━━━━━ EXCERPTED RECORDS ━━━━━

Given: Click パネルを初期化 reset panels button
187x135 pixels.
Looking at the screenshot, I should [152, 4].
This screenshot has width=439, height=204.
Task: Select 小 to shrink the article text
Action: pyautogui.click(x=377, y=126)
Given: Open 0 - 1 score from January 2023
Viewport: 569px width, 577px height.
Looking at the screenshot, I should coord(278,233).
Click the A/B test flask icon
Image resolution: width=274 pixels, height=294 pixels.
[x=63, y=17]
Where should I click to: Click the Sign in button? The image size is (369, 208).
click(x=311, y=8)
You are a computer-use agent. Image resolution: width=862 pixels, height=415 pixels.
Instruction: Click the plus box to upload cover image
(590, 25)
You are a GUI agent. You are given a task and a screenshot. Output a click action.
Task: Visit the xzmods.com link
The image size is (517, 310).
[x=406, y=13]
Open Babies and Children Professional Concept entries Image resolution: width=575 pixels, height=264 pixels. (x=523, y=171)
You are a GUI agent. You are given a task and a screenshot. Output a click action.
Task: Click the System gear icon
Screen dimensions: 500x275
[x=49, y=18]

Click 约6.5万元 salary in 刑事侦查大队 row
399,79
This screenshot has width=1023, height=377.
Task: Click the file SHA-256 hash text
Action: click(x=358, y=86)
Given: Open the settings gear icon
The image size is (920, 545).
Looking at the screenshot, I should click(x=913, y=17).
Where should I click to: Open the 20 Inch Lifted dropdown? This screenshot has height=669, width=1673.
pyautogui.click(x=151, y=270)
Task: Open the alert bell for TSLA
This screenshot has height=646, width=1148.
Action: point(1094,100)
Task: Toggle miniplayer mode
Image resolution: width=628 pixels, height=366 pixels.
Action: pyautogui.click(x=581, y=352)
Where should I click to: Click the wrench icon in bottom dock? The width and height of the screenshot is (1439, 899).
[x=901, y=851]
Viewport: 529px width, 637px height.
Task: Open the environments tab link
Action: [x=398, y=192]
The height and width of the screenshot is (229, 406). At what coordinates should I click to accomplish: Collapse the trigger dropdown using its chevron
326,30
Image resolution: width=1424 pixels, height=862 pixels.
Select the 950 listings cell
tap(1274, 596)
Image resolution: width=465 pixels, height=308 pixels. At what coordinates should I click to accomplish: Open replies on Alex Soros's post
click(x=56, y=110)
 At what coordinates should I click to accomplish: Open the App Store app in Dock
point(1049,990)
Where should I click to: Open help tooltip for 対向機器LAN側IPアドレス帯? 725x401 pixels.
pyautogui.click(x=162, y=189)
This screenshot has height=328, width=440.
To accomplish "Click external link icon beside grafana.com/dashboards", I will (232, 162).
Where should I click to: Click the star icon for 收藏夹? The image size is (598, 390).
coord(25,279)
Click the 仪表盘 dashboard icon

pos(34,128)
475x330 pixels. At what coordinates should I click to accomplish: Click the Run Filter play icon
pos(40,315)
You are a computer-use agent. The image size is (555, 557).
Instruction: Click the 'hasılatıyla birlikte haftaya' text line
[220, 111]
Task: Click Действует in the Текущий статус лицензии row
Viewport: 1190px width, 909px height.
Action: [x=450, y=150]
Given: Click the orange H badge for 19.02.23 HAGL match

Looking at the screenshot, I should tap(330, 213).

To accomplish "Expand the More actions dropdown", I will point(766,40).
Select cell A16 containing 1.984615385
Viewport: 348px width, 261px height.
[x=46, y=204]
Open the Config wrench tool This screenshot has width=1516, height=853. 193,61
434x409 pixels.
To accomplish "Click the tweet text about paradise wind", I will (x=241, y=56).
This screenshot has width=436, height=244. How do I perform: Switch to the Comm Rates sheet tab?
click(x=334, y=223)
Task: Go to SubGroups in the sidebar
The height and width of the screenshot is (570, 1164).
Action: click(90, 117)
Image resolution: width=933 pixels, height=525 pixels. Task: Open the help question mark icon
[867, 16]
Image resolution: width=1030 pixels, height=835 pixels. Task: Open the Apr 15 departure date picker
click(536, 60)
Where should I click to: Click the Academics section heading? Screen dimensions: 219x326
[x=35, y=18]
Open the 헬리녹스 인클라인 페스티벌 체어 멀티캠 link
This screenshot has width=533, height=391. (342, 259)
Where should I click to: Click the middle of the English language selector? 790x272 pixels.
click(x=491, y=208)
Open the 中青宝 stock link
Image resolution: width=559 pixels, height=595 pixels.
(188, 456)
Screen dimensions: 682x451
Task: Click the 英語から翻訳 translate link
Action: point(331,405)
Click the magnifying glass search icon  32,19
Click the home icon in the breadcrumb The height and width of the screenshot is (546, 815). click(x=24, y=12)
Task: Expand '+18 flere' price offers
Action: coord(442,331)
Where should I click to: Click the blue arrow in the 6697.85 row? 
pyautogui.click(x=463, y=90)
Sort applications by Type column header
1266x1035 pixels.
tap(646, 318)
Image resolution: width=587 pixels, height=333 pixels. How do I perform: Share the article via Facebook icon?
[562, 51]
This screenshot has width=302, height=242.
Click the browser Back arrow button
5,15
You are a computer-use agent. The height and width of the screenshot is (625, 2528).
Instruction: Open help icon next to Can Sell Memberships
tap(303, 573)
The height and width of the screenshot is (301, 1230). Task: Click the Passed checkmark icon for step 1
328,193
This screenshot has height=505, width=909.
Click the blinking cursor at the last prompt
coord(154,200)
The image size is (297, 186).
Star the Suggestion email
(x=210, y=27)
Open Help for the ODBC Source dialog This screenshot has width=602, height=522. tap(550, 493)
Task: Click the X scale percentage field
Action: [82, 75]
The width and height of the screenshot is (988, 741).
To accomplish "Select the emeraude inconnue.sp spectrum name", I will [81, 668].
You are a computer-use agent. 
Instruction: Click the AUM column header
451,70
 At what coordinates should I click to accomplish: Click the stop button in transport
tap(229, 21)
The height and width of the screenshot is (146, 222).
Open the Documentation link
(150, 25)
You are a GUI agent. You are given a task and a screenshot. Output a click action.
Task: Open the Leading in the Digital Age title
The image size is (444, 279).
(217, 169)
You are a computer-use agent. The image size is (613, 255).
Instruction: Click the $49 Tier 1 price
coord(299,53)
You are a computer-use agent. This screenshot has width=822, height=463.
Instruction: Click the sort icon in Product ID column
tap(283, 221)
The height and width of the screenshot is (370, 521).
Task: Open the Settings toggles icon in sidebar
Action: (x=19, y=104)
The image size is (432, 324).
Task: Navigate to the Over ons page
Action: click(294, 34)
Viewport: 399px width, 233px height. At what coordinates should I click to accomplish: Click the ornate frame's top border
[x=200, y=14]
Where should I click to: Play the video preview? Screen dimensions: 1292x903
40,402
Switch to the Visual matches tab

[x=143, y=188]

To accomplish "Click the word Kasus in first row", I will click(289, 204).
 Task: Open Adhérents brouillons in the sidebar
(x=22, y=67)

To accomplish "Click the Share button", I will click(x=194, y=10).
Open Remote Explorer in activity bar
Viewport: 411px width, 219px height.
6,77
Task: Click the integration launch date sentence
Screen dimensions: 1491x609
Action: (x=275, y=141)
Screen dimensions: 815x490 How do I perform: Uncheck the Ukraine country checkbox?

━━━━━

> _REQUIRED ACTION_
Return the full data, every line of it, with nothing altered.

> _WRITTEN ANSWER_
Given: Click パネルを初期化 reset panels button
187x135 pixels.
Looking at the screenshot, I should [152, 4].
This screenshot has width=439, height=204.
Task: Select 小 to shrink the article text
Action: pyautogui.click(x=377, y=126)
Given: Open 0 - 1 score from January 2023
Viewport: 569px width, 577px height.
Looking at the screenshot, I should coord(278,233).
Click the A/B test flask icon
Image resolution: width=274 pixels, height=294 pixels.
[x=63, y=17]
Where should I click to: Click the Sign in button? The image size is (369, 208).
click(x=311, y=8)
You are a computer-use agent. Image resolution: width=862 pixels, height=415 pixels.
Instruction: Click the plus box to upload cover image
(590, 25)
You are a GUI agent. You are given a task and a screenshot. Output a click action.
Task: Visit the xzmods.com link
The image size is (517, 310).
[x=406, y=13]
Open Babies and Children Professional Concept entries Image resolution: width=575 pixels, height=264 pixels. (x=523, y=171)
You are a GUI agent. You are given a task and a screenshot. Output a click action.
Task: Click the System gear icon
Screen dimensions: 500x275
[x=49, y=18]

Click 约6.5万元 salary in 刑事侦查大队 row
399,79
This screenshot has width=1023, height=377.
Task: Click the file SHA-256 hash text
Action: click(x=358, y=86)
Given: Open the settings gear icon
The image size is (920, 545).
Looking at the screenshot, I should click(x=913, y=17).
Where should I click to: Open the 20 Inch Lifted dropdown? This screenshot has height=669, width=1673.
pyautogui.click(x=151, y=270)
Task: Open the alert bell for TSLA
This screenshot has height=646, width=1148.
Action: point(1094,100)
Task: Toggle miniplayer mode
Image resolution: width=628 pixels, height=366 pixels.
Action: pyautogui.click(x=581, y=352)
Where should I click to: Click the wrench icon in bottom dock? The width and height of the screenshot is (1439, 899).
[x=901, y=851]
Viewport: 529px width, 637px height.
Task: Open the environments tab link
Action: [x=398, y=192]
The height and width of the screenshot is (229, 406). At what coordinates should I click to accomplish: Collapse the trigger dropdown using its chevron
326,30
Image resolution: width=1424 pixels, height=862 pixels.
Select the 950 listings cell
tap(1274, 596)
Image resolution: width=465 pixels, height=308 pixels. At what coordinates should I click to accomplish: Open replies on Alex Soros's post
click(x=56, y=110)
 At what coordinates should I click to accomplish: Open the App Store app in Dock
point(1049,990)
Where should I click to: Open help tooltip for 対向機器LAN側IPアドレス帯? 725x401 pixels.
pyautogui.click(x=162, y=189)
This screenshot has height=328, width=440.
To accomplish "Click external link icon beside grafana.com/dashboards", I will (232, 162).
Where should I click to: Click the star icon for 收藏夹? The image size is (598, 390).
coord(25,279)
Click the 仪表盘 dashboard icon

pos(34,128)
475x330 pixels. At what coordinates should I click to accomplish: Click the Run Filter play icon
pos(40,315)
You are a computer-use agent. The image size is (555, 557).
Instruction: Click the 'hasılatıyla birlikte haftaya' text line
[220, 111]
Task: Click Действует in the Текущий статус лицензии row
Viewport: 1190px width, 909px height.
Action: [x=450, y=150]
Given: Click the orange H badge for 19.02.23 HAGL match

Looking at the screenshot, I should tap(330, 213).

To accomplish "Expand the More actions dropdown", I will point(766,40).
Select cell A16 containing 1.984615385
Viewport: 348px width, 261px height.
[x=46, y=204]
Open the Config wrench tool This screenshot has width=1516, height=853. 193,61
434x409 pixels.
To accomplish "Click the tweet text about paradise wind", I will (x=241, y=56).
This screenshot has width=436, height=244. How do I perform: Switch to the Comm Rates sheet tab?
click(x=334, y=223)
Task: Go to SubGroups in the sidebar
The height and width of the screenshot is (570, 1164).
Action: click(90, 117)
Image resolution: width=933 pixels, height=525 pixels. Task: Open the help question mark icon
[867, 16]
Image resolution: width=1030 pixels, height=835 pixels. Task: Open the Apr 15 departure date picker
click(536, 60)
Where should I click to: Click the Academics section heading? Screen dimensions: 219x326
[x=35, y=18]
Open the 헬리녹스 인클라인 페스티벌 체어 멀티캠 link
This screenshot has width=533, height=391. (342, 259)
Where should I click to: Click the middle of the English language selector? 790x272 pixels.
click(x=491, y=208)
Open the 中青宝 stock link
Image resolution: width=559 pixels, height=595 pixels.
(188, 456)
Screen dimensions: 682x451
Task: Click the 英語から翻訳 translate link
Action: point(331,405)
Click the magnifying glass search icon  32,19
Click the home icon in the breadcrumb The height and width of the screenshot is (546, 815). click(x=24, y=12)
Task: Expand '+18 flere' price offers
Action: coord(442,331)
Where should I click to: Click the blue arrow in the 6697.85 row? 
pyautogui.click(x=463, y=90)
Sort applications by Type column header
1266x1035 pixels.
tap(646, 318)
Image resolution: width=587 pixels, height=333 pixels. How do I perform: Share the article via Facebook icon?
[562, 51]
This screenshot has width=302, height=242.
Click the browser Back arrow button
5,15
You are a computer-use agent. The height and width of the screenshot is (625, 2528).
Instruction: Open help icon next to Can Sell Memberships
tap(303, 573)
The height and width of the screenshot is (301, 1230). Task: Click the Passed checkmark icon for step 1
328,193
This screenshot has height=505, width=909.
Click the blinking cursor at the last prompt
coord(154,200)
The image size is (297, 186).
Star the Suggestion email
(x=210, y=27)
Open Help for the ODBC Source dialog This screenshot has width=602, height=522. tap(550, 493)
Task: Click the X scale percentage field
Action: [82, 75]
The width and height of the screenshot is (988, 741).
To accomplish "Select the emeraude inconnue.sp spectrum name", I will [81, 668].
You are a computer-use agent. 
Instruction: Click the AUM column header
451,70
 At what coordinates should I click to accomplish: Click the stop button in transport
tap(229, 21)
The height and width of the screenshot is (146, 222).
Open the Documentation link
(150, 25)
You are a GUI agent. You are given a task and a screenshot. Output a click action.
Task: Open the Leading in the Digital Age title
The image size is (444, 279).
(217, 169)
You are a computer-use agent. The image size is (613, 255).
Instruction: Click the $49 Tier 1 price
coord(299,53)
You are a computer-use agent. This screenshot has width=822, height=463.
Instruction: Click the sort icon in Product ID column
tap(283, 221)
The height and width of the screenshot is (370, 521).
Task: Open the Settings toggles icon in sidebar
Action: (x=19, y=104)
The image size is (432, 324).
Task: Navigate to the Over ons page
Action: click(294, 34)
Viewport: 399px width, 233px height. At what coordinates should I click to accomplish: Click the ornate frame's top border
[x=200, y=14]
Where should I click to: Play the video preview? Screen dimensions: 1292x903
40,402
Switch to the Visual matches tab

[x=143, y=188]

To accomplish "Click the word Kasus in first row", I will click(289, 204).
 Task: Open Adhérents brouillons in the sidebar
(x=22, y=67)

To accomplish "Click the Share button", I will click(x=194, y=10).
Open Remote Explorer in activity bar
Viewport: 411px width, 219px height.
6,77
Task: Click the integration launch date sentence
Screen dimensions: 1491x609
Action: (x=275, y=141)
Screen dimensions: 815x490 How do I perform: Uncheck the Ukraine country checkbox?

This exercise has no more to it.